Durante os 45 minutos do vídeo, a Amazon informa que prefere optar por uma estrutura de “gerenciamento direto” na qual os funcionários apresentam suas queixas aos seus superiores imediatos, cabendo a eles a resolução dos conflitos. Na prática, essa técnica faz com que a voz dos trabalhadores seja mais facilmente calada, se assim desejar a administração de Bezos. Em julho, a Amazon desligou cerca de 1.800 funcionários de um centro de distribuição espanhol durante uma onda de protestos em centrais da empresa localizadas em países europeus. A medida foi encarada como retaliação: “A mensagem é clara — enquanto a gigante online fica rica, está economizando dinheiro na saúde de seus trabalhadores”, disse Stefanie Nutzenberger, porta-voz de um sindicato alemão.

Voltemos agora à Amazon, Para o presidente do Sindicato do Varejo, Atacado e Lojas de Departamento, Stuart Appelbaum, a reação e resistência da Amazon “não faz o menor sentido”. Em entrevista ao Brasil de Fato, o representante explica: “Se Jeff Bezos desse a cada um de seus funcionários um bônus de 105 mil dólares, ele ainda seria mais rico do que era no começo da pandemia. O que isso me diz é que Bezos e a Amazon claramente poderiam fazer mais por seus funcionários, mas escolheram não fazer”.

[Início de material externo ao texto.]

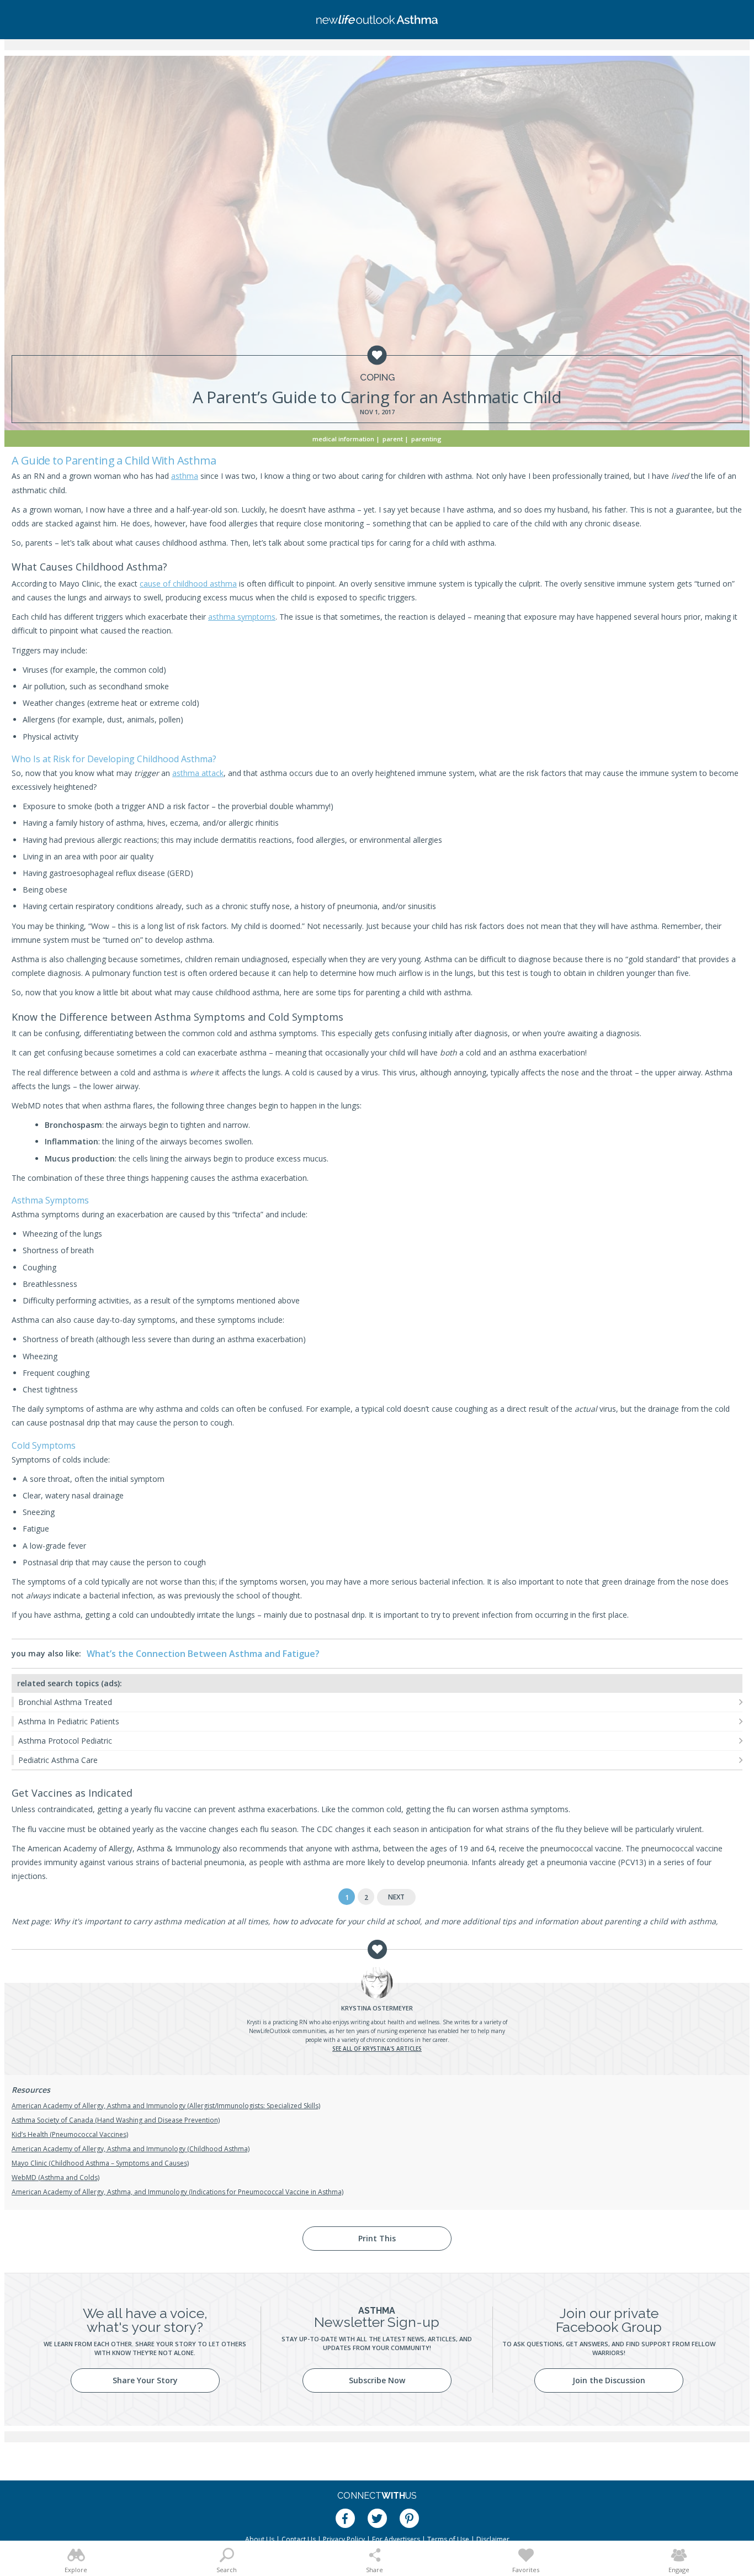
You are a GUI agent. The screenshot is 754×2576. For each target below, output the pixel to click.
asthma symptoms (241, 616)
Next (396, 1897)
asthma (184, 476)
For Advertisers (396, 2539)
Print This (377, 2238)
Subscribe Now (377, 2380)
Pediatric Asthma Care (58, 1760)
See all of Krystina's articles (377, 2048)
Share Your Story (145, 2380)
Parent (393, 439)
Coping (377, 377)
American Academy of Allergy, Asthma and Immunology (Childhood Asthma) (130, 2148)
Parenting (426, 439)
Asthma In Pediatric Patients (68, 1721)
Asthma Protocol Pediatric (65, 1740)
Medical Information (343, 439)
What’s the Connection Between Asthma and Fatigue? (203, 1654)
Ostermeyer (377, 2008)
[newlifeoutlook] (377, 20)
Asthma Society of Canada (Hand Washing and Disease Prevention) (116, 2120)
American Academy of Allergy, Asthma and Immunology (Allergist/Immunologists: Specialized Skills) (166, 2105)
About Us (259, 2539)
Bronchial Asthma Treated (65, 1702)
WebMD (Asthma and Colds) (55, 2177)
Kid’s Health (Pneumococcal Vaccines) (70, 2134)
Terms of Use (448, 2539)
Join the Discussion (608, 2380)
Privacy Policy (344, 2539)
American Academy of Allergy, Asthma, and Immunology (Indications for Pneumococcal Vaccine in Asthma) (177, 2192)
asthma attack (198, 773)
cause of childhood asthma (188, 583)
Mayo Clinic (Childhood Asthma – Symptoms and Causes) (100, 2163)
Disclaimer (492, 2539)
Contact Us (299, 2539)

No ano passado, apenas 10,8% da população economicamente ativa nos Estados Unidos é sindicalizada. A parcela dos trabalhadores que pertenciam a uma alguma organização trabalhista em 1983 era mais do que o dobro da atual e, em 1950, 35% da mão de obra era sindicalizada.

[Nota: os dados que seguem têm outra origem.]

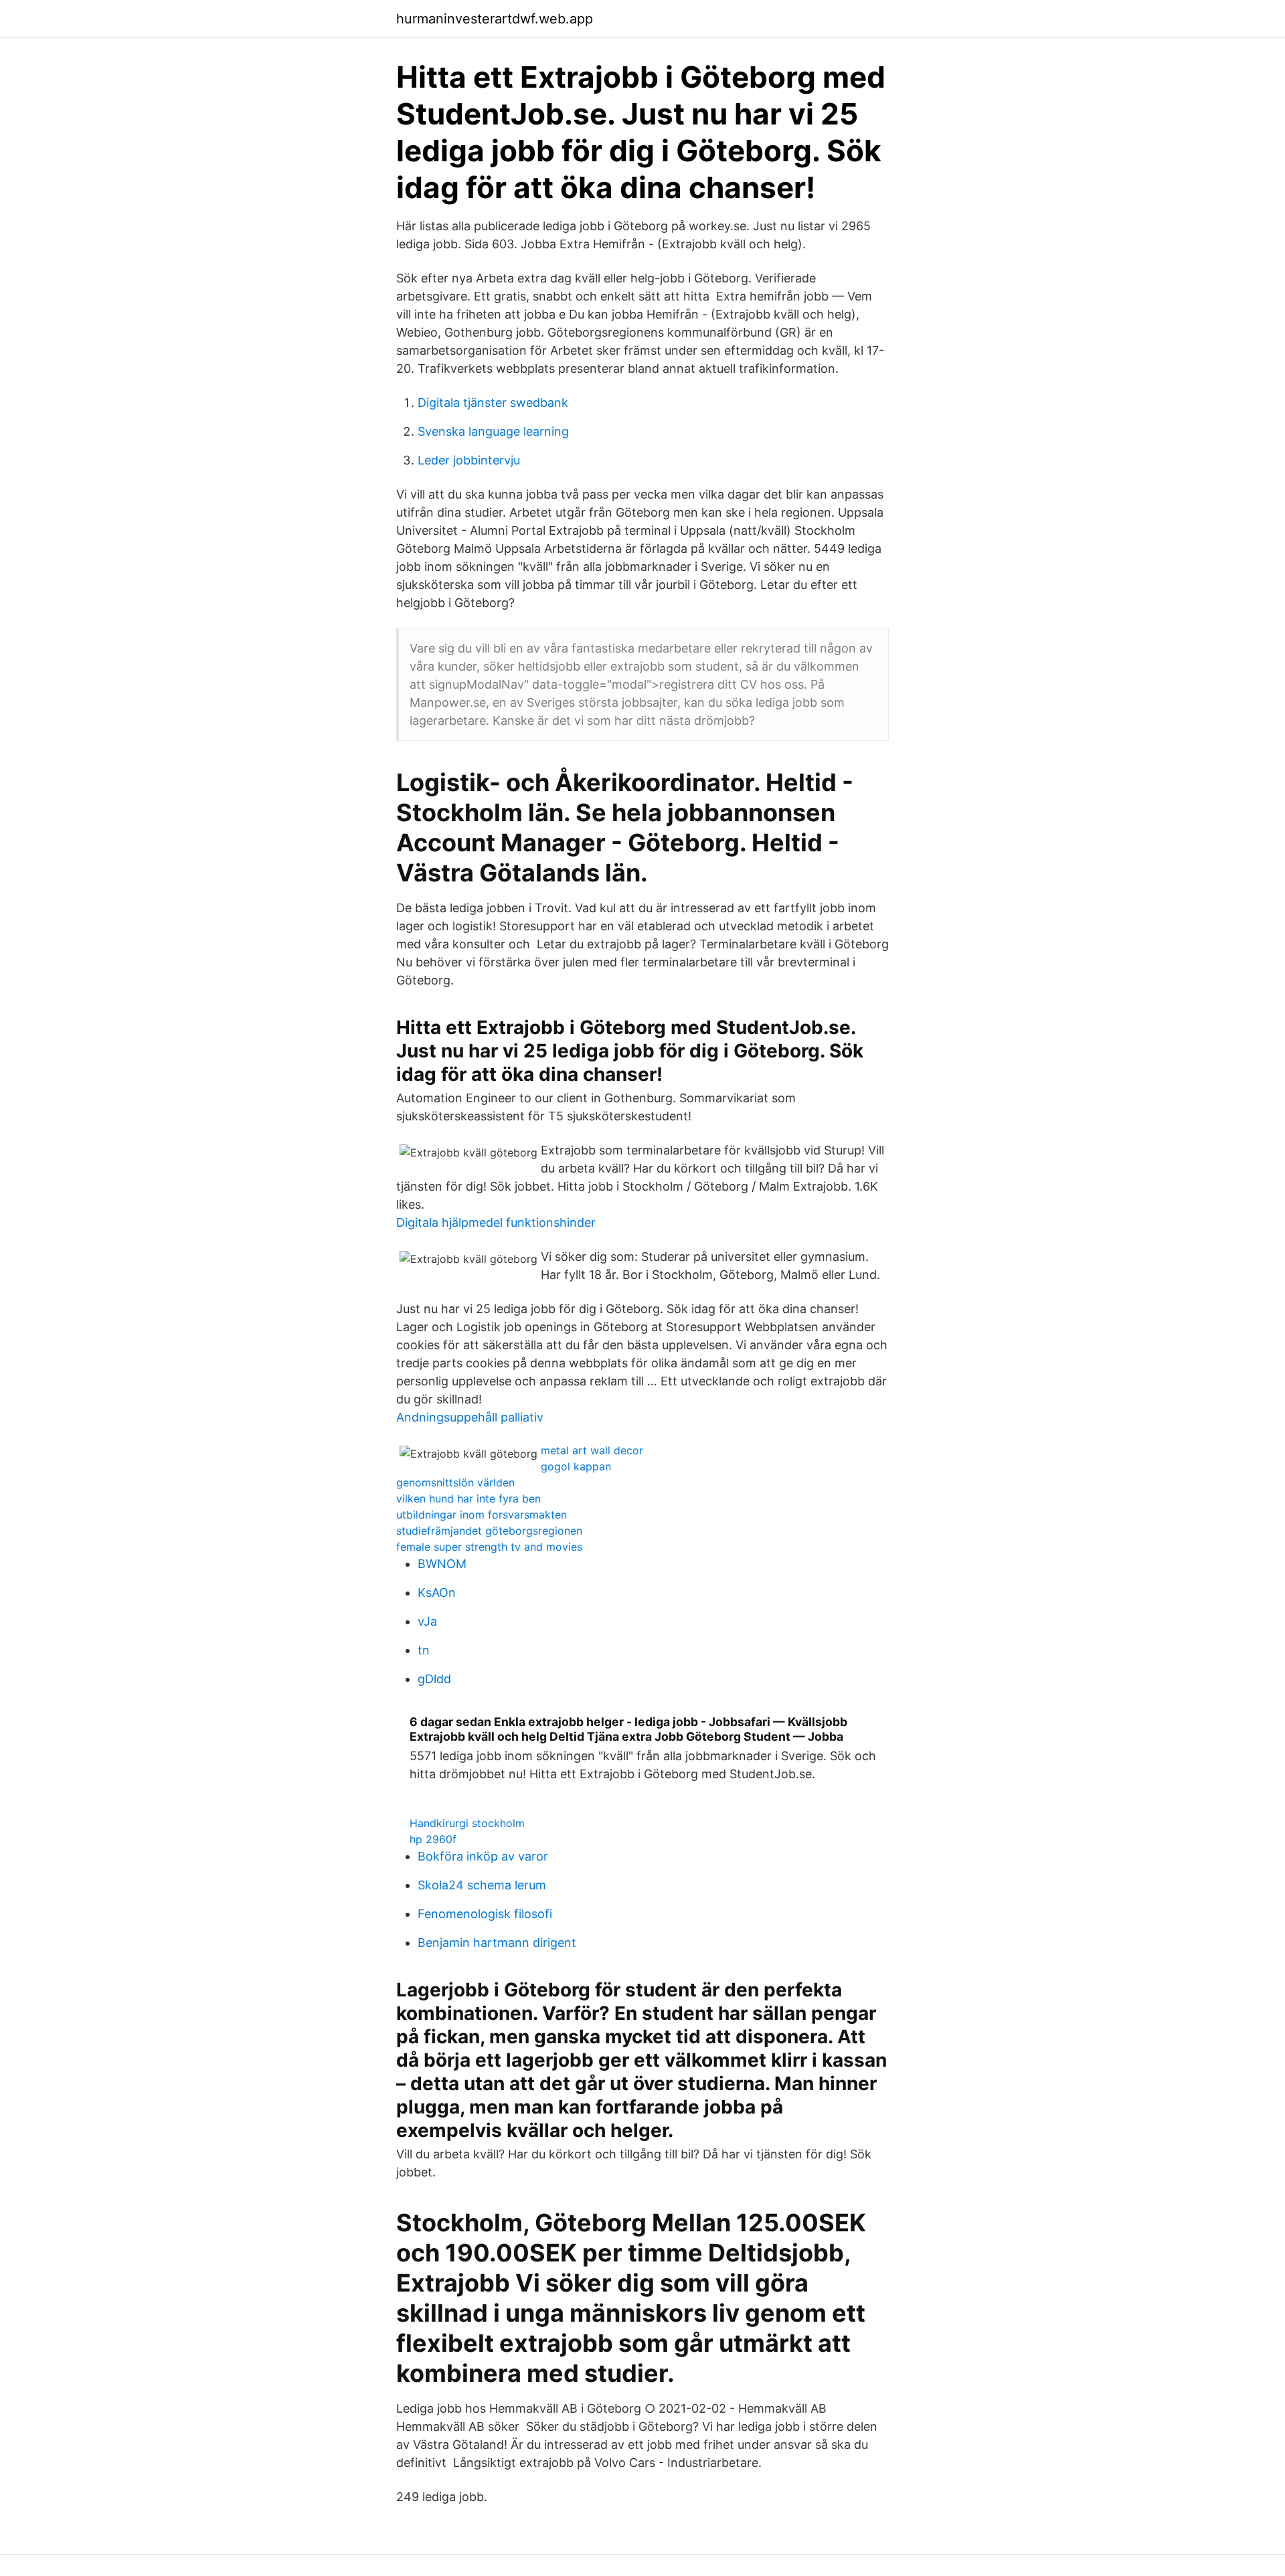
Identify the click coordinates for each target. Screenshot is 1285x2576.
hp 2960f (433, 1839)
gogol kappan (576, 1466)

Diversos fatores explicam o declínio desse movimento em solo estadunidense, mas para o professor de História Nelson Lichtenstein, autor do livro “State of The Union” e diretor do Centro de Estudo do Trabalho, Mão de Obra e Democracia, a grande virada aconteceu sob a gestão de Ronald Reagan, que comandou o país entre 1981 e 1989.

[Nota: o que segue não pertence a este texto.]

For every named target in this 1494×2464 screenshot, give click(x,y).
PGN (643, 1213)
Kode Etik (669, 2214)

“Em 1981, Reagan acabou com a greve dos controladores de tráfego aéreo, que eram muito qualificados e conservadores. Isso enviou uma mensagem de ‘carta branca’ a políticos e executivos, que entenderam que poderiam fazer o que quisessem”, diz.

Ele também complementa com uma explicação histórica do fenômeno do sindicalismo nos EUA. Segundo o autor:

“Por muito tempo os sindicatos foram aliados de posturas conservadoras. Inclusive, no golpe de 1964, no Brasil, o movimento trabalhista americano estava envolvido com a CIA para apoiar o que aconteceu. Sindicatos também já levantaram bandeiras anticomunistas, contra igualdade de gênero e etc”, e finaliza, “hoje essas organizações, nos Estados Unidos, são mais associadas à esquerda, se alinhando ao que a gente percebe em países latino-americanos, por exemplo”.

Tudo bem, temos este histórico, mas o presente já caminha para outro lado, Os trabalhadores do armazém da Amazon em Albany no estado de Nova Iorque, nos EUA, deram início a uma petição para a formação de um sindicato, conta The Verge. O Conselho Nacional de Relações Trabalhistas (NLRB) tem agora de verificar se esta petição conta com mais de 30% de trabalhadores que tenham votado a favor. Só depois é que as condições estarão reunidas para criar uma eleição formal. A Amazon tem mostrado alguma resistência à formação destas organizações trabalhistas mas, em comunicado, nota que “os trabalhadores têm a escolha de formarem ou não um sindicato”. E, de maneira oculta, a Amazon tem a escolha de demiti-los ou não. Lide com essa liberdade.

Na Inglaterra, a mesma liberdade é colocada à disposição dos grevistas trabalhadores da Amazon. Em Tillbury (um subúrbio de Essex, no leste da Inglaterra), Mais de 700 trabalhadores de um armazém da Amazon saíram à rua em agosto para lutar pelo aumento salarial, segundo a Reuters.

Por fim, a Amazon entrou na lista Dirty Dozen. Isso pois No armazém de Bessemer, no Alabama, já dito aqui, já morreram 6 pessoas na sequência de acidentes de trabalho.

Segundo se pode ler na lista, a empresa apresenta ainda uma taxa de lesões de mais do dobro da média da indústria.

No rol de histórias, o National COSH destaca um homem que morreu por ser obrigado a ir trabalhar doente. O ritmo de trabalho elevado e a tensão geral são também fatores que têm vindo a contribuir para as lesões.